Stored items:
══════════════════════════════
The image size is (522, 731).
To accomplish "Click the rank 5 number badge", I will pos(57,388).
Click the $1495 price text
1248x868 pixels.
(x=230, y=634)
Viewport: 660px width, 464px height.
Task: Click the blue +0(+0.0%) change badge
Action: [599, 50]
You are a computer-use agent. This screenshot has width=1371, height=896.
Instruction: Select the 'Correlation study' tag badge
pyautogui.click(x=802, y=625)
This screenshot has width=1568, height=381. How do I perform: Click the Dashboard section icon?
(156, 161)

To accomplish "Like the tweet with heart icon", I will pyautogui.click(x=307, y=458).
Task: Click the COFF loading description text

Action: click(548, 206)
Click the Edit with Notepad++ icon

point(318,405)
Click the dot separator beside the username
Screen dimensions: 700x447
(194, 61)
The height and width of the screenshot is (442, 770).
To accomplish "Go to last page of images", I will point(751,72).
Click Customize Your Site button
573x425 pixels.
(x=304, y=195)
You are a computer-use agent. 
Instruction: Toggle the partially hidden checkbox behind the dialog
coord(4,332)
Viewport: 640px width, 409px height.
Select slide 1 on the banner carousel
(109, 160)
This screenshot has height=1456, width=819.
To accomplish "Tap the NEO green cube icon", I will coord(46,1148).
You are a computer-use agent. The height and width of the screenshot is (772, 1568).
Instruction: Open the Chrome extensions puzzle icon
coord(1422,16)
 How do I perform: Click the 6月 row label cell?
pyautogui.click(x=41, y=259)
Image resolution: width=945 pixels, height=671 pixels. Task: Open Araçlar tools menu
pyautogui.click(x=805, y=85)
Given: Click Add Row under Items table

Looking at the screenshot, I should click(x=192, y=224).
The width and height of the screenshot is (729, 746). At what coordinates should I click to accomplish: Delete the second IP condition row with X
══════════════════════════════
• _Problem requirements_: Write the entries again, exactly as they stand.

• _Expected answer_:
The image size is (522, 731).
To accomplish "Click the rank 5 number badge", I will pos(57,388).
Click the $1495 price text
1248x868 pixels.
(x=230, y=634)
Viewport: 660px width, 464px height.
Task: Click the blue +0(+0.0%) change badge
Action: [599, 50]
You are a computer-use agent. This screenshot has width=1371, height=896.
Instruction: Select the 'Correlation study' tag badge
pyautogui.click(x=802, y=625)
This screenshot has width=1568, height=381. How do I perform: Click the Dashboard section icon?
(156, 161)

To accomplish "Like the tweet with heart icon", I will pyautogui.click(x=307, y=458).
Task: Click the COFF loading description text

Action: click(548, 206)
Click the Edit with Notepad++ icon

point(318,405)
Click the dot separator beside the username
Screen dimensions: 700x447
(194, 61)
The height and width of the screenshot is (442, 770).
To accomplish "Go to last page of images", I will point(751,72).
Click Customize Your Site button
573x425 pixels.
(x=304, y=195)
You are a computer-use agent. 
Instruction: Toggle the partially hidden checkbox behind the dialog
coord(4,332)
Viewport: 640px width, 409px height.
Select slide 1 on the banner carousel
(109, 160)
This screenshot has height=1456, width=819.
To accomplish "Tap the NEO green cube icon", I will coord(46,1148).
You are a computer-use agent. The height and width of the screenshot is (772, 1568).
Instruction: Open the Chrome extensions puzzle icon
coord(1422,16)
 How do I perform: Click the 6月 row label cell?
pyautogui.click(x=41, y=259)
Image resolution: width=945 pixels, height=671 pixels. Task: Open Araçlar tools menu
pyautogui.click(x=805, y=85)
Given: Click Add Row under Items table

Looking at the screenshot, I should click(x=192, y=224).
The width and height of the screenshot is (729, 746). At what coordinates should I click to accomplish: Delete the second IP condition row with X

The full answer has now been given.